Interior life needs the outdoors. During the recent viral pandemic, lockdowns reminded us that we need contact with others and with nature. From this intimate withdrawal, which is both shelter and cell, we must open up to others and to the world. Perhaps because of this, the outer interior is not oxymoronic but in fact complementary. The connection with others, even in the absence of physical presence, can be maintained through technological means, but the relationship with the environment demands at least the contact that both air and views provide. Appropriating nature through the skin and through the eye is easy in houses, be they in urban centers, in the peripheries of cities, or in rural contexts, as we have chosen to arrange those published on the following pages; this openness is however more difficult in apartments, often without contact with the ground, so the connection with nature is entrusted to windows, balconies and terraces.
In contrast with the evidently more direct link with the physical environment of the detached house, collective housing permits a more spontaneous relationship with the social environment: if the house plans, regulates and organizes potential visits, enclosing its occupants in the protected shell of the closest family ties, the apartment opens up to impromptu encounters with neighbors, developing a more diverse form of sociability, which can even be communal. And there is no need to insist on the economic and ecological advantage of the dense, compact, and complex city, hardly compatible with the aspirational dream of the single-family home, but no less capable of offering a full life, in contact with others and with nature, which is present as much in large metropolitan parks as in neighborhood gardens, and even in the trees that alleviate and enliven that most hated urban element of dogmatic modernity, the street corridor.
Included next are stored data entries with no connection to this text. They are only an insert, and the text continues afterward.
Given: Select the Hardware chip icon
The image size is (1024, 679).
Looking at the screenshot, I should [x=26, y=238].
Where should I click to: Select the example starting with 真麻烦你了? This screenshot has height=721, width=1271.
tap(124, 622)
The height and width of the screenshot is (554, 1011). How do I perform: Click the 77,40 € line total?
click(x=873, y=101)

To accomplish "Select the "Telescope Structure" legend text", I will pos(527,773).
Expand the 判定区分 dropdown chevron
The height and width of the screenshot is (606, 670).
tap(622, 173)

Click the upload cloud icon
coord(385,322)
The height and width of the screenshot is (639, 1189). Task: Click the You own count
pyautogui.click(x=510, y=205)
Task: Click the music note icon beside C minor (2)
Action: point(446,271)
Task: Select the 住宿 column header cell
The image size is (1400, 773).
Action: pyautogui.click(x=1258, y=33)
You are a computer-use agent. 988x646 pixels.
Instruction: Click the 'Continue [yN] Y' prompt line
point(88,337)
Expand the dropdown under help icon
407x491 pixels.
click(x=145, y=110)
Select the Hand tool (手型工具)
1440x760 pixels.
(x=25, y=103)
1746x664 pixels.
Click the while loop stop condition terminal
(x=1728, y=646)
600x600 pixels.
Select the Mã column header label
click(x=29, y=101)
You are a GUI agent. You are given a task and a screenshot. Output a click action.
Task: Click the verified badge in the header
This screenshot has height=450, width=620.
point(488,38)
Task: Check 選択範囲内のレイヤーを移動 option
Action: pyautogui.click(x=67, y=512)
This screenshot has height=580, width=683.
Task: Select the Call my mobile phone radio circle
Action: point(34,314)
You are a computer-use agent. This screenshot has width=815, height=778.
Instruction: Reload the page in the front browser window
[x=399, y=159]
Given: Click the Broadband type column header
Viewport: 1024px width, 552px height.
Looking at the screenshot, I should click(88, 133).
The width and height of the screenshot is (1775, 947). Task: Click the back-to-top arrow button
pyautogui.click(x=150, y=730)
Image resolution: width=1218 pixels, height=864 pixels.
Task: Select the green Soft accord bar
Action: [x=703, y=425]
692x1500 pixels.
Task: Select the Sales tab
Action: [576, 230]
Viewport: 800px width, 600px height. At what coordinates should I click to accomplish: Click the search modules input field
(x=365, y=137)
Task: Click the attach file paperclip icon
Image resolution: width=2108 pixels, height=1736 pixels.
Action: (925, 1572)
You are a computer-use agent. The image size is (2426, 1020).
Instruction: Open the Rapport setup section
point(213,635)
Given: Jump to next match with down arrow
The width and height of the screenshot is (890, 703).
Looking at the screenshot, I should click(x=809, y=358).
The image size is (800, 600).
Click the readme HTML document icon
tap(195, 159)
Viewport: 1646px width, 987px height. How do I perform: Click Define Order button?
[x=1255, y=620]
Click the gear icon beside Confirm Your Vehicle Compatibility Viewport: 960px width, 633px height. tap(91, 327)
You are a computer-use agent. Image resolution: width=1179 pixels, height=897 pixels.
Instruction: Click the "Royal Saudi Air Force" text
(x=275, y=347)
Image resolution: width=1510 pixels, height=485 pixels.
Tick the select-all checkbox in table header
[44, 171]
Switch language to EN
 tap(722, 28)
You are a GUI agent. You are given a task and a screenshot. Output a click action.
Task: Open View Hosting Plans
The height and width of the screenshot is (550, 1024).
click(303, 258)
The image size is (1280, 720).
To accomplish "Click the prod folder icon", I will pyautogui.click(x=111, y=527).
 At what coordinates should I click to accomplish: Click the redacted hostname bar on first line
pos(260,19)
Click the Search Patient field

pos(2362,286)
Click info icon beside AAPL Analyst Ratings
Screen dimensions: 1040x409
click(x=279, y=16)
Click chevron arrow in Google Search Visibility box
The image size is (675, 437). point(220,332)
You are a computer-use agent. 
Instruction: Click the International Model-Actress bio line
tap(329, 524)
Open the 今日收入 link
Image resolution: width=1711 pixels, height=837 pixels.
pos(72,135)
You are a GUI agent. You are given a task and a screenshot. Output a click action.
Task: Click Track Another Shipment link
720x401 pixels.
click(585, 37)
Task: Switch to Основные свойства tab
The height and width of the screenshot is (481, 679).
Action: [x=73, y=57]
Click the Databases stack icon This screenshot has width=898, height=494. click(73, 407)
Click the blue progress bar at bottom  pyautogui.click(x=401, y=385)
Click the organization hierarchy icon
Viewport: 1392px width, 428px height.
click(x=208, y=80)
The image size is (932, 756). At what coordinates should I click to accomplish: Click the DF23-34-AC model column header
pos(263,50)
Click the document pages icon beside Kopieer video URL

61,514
The house, for its part, flaunts the appeal of being embedded in the natural environment, the limits of which are sometimes marked with a clear line, but more often blurred, letting plants invade interiors and integrating the building in the surrounding landscape. Mirroring nature, and always bringing it visually into interior spaces, houses stretch that dialogue with an emphasis on their perimeters, which mark the territory delimiting their protection while spelling the alphabet of intermediate spaces, the courtyards and loggias whose simultaneous indoor/outdoor condition softens the transition and facilitates its use in the many climates that allow it. While it is true that we need retreats in which to take shelter from the bustle of the world, it is also true that we need to open up to the enrichment that comes from the contact with others and from the pleasures offered by nature, as is perhaps well illustrated by this haphazard collection of outer interiors.